Dix ans après la disparition de David Bowie, l’absence reste vive, brûlante, presque physique. Le 10 janvier 2016, le monde perdait l’un de ses plus grands visionnaires, emporté par un cancer après un combat mené dans le plus grand secret. Dix ans plus tard, son épouse Iman a choisi un langage universel, intime et éternel pour lui rendre hommage : l’encre.
Sur Instagram, dans une vidéo sobre et bouleversante, Iman a dévoilé un nouveau tatouage directement inspiré de Blackstar, l’ultime chef-d’œuvre du Thin White Duke, sorti quelques jours seulement avant sa mort. Un disque-testament, sombre, cryptique, visionnaire, dans lequel Bowie regardait la fin droit dans les yeux — sans jamais détourner le regard.

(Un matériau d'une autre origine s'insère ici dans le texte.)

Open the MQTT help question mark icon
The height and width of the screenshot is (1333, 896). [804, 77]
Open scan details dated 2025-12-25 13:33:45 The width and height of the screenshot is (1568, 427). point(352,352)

Le tatouage reproduit fidèlement les cinq marques noires iconiques de la pochette de Blackstar. Des formes abstraites qui, mises bout à bout, épellent le nom « BOWIE ». Une œuvre graphique conçue par Jonathan Barnbrook, collaborateur de longue date de l’artiste, pensée comme un symbole d’essentiel, d’obscurité et de finalité. Rien de décoratif ici : seulement le strict nécessaire, comme une dernière signature laissée au monde.
En accompagnement de cette révélation, Iman a livré des mots d’une sincérité déchirante :
« La douleur n’a pas disparu, elle a laissé une empreinte indélébile et pleine d’amour. »
Une phrase simple, mais lourde de sens. Car Bowie n’était pas seulement une icône planétaire ; il était un mari, un père, un homme aimé. Un vide que ni le temps ni la gloire ne peuvent combler.
L’hommage ne s’est pas arrêté là. Leur fille Lexi s’est également associée à cette commémoration, tandis que de nombreuses initiatives culturelles ont vu le jour à travers le monde. À Londres, un événement spécial organisé à la British Library est venu célébrer l’œuvre et l’influence de Bowie, pendant que de nouveaux documentaires revenaient sur ses dernières années, révélant un artiste créant jusqu’à son dernier souffle.
Dix ans après sa mort, David Bowie continue de hanter la culture contemporaine, d’inspirer les musiciens, les créateurs et les rêveurs. Comme une étoile noire dans le ciel du rock, son héritage ne s’éteint pas. Il se transforme, se transmet, s’imprime — parfois à même la peau.
Et à travers ce tatouage, Iman nous rappelle une chose essentielle : certaines légendes ne meurent jamais. Elles vivent autrement.